The Lost Villages of England, by Maurice Beresford: #BookReview.

This is history, obviously. I generally enjoy reading about the past, learning about life long before I was born. Unfortunately, this book, a scholarly work, was just a little too dry for my tastes.

For those seeking the statistics, fine details that are available, and the names of those involved in the various landgrabs that took place in England over the period from the early 15th century to as late as the 18th, this large book will answer many questions. It’s clear from the many appendices that the author has researched the subject in depth and there is plenty of evidence of this activity.

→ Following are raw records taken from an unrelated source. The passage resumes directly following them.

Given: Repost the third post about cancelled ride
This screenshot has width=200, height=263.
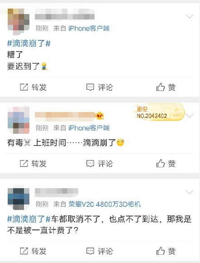Looking at the screenshot, I should click(x=33, y=251).
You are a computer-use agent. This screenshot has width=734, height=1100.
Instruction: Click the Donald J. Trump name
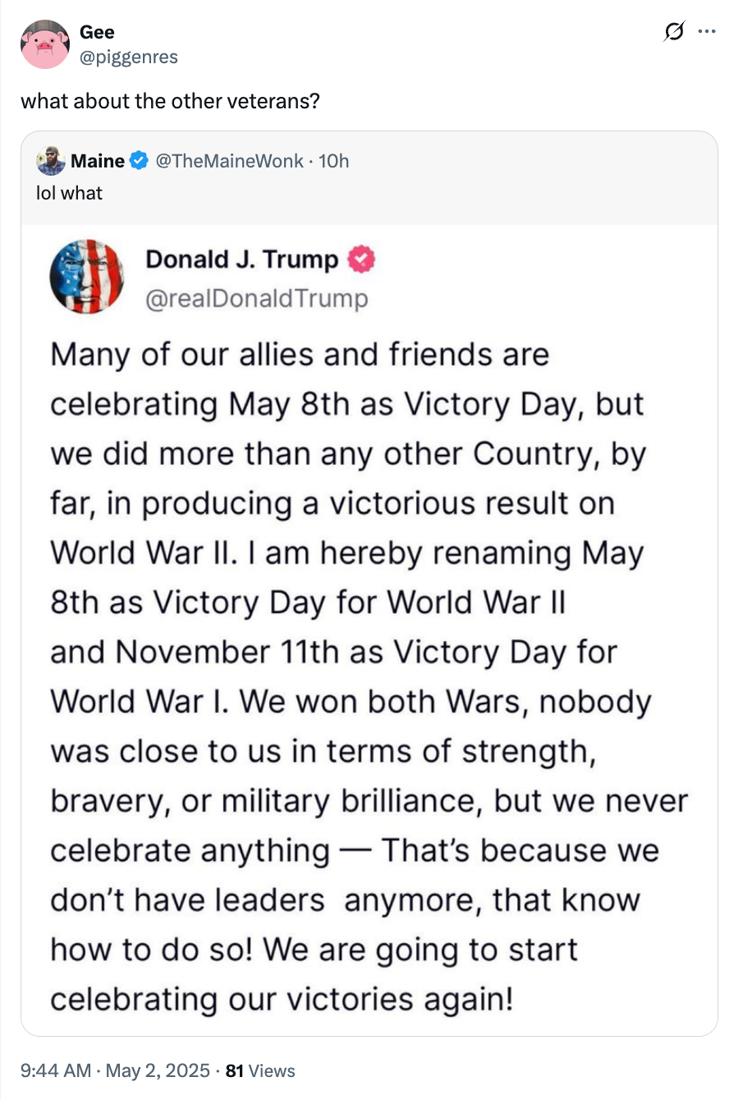tap(242, 260)
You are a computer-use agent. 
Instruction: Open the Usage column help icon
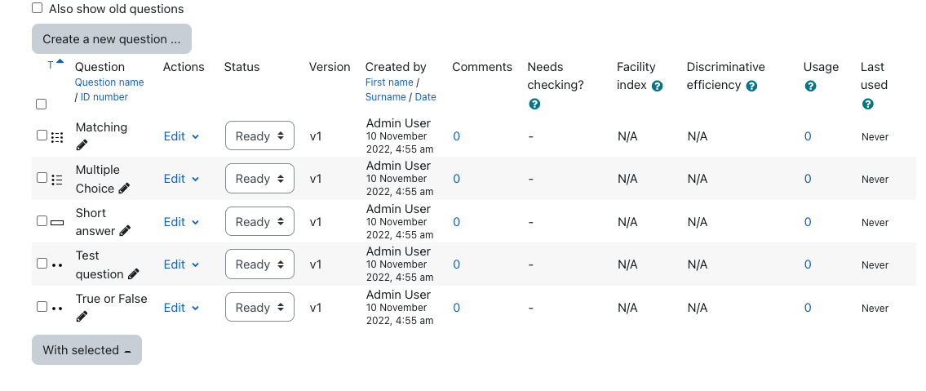coord(810,87)
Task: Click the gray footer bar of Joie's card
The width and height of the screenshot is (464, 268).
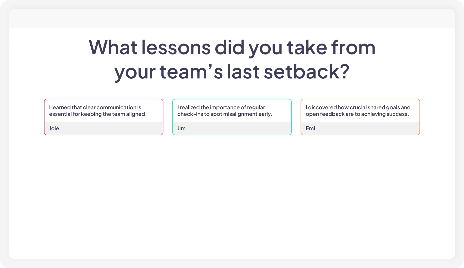Action: click(103, 129)
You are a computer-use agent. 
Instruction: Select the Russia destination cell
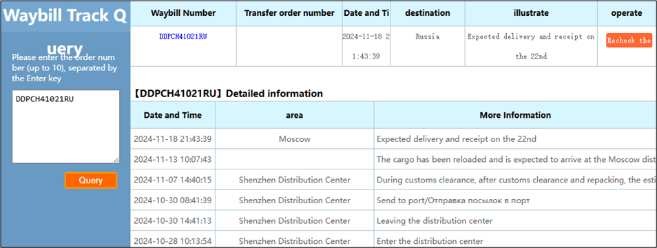[x=428, y=37]
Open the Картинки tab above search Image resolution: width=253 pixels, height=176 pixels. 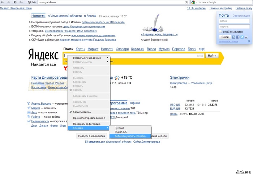138,49
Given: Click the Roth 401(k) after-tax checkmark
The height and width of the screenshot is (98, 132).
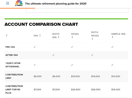Looking at the screenshot, I should point(92,55).
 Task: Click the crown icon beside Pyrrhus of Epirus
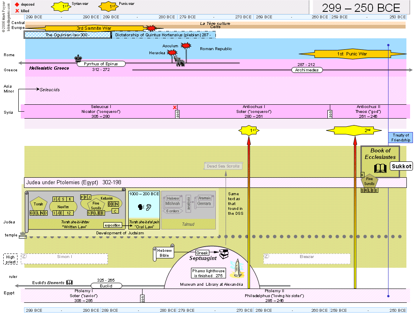tap(78, 58)
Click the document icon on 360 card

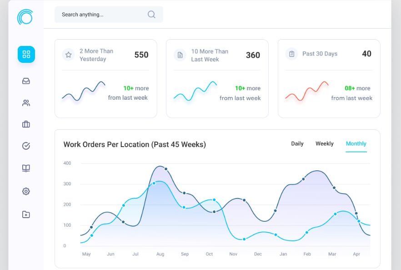coord(180,55)
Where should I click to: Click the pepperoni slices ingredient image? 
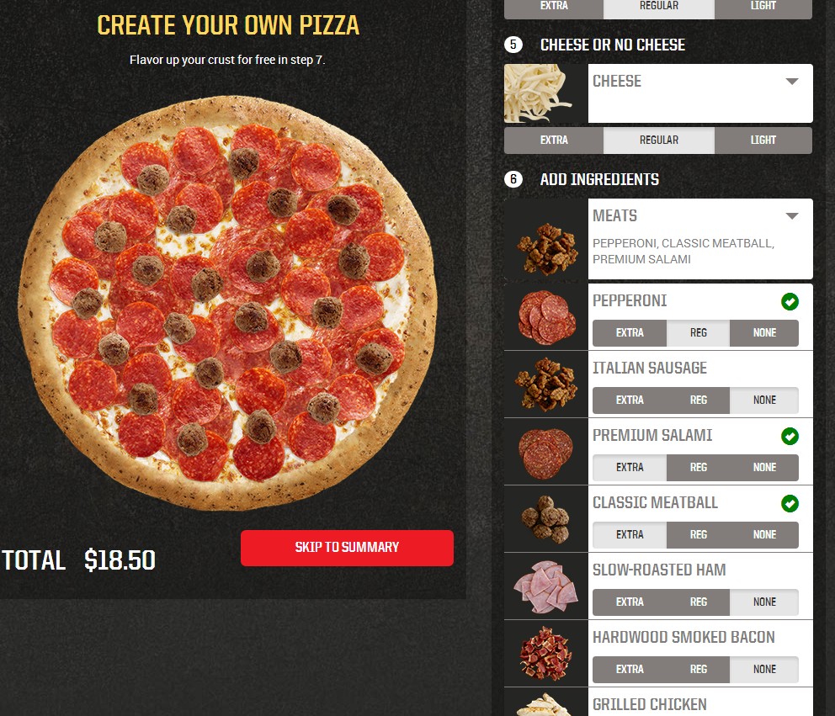click(x=546, y=317)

I think my expectations were of a different book than the one I read. I was hoping for more stories about the people who were displaced. Accounts of what happened to these displaced individuals, thrown out of their homes, often with no recompense or thought for their future given by their wealthy landlords. But, as with so much of the history we are taught, the only ‘people’ who received any real attention were those responsible for the landgrabs; mostly wealthy landowners and the ‘nobility’, though never was a less appropriate label attached to a bunch of people as that one.

The one aspect I had not previously understood was the variation in lost villages from county to county. It seems that some major landowners were less able or willing to subject their peasants and serfs to the sort of unconcerned cruelty displayed by many others.
So, for me, a disappointing read that made little difference to the knowledge I already hold. Even the account of one ‘lost’ village I know personally, Wharram Percy, brought no interesting information not present at the site itself.

Historians and archaeologists will no doubt find a good deal to interest them here, and it may even lead, perhaps has already led, to deeper investigations of the many sites listed.

[Any review is a personal opinion. No reviewer can represent the view of anyone else. The best we can manage is an honest reaction to any given book.]

2 thoughts on “The Lost Villages of England, by Maurice Beresford: #BookReview.

    1. It’s a problem with most of the history taught in schools, Lynette; concentration on the rich and powerful and little information on how the ordinary people lived. Something I’d love to see change so our kids are taught the real history of the places they inhabit.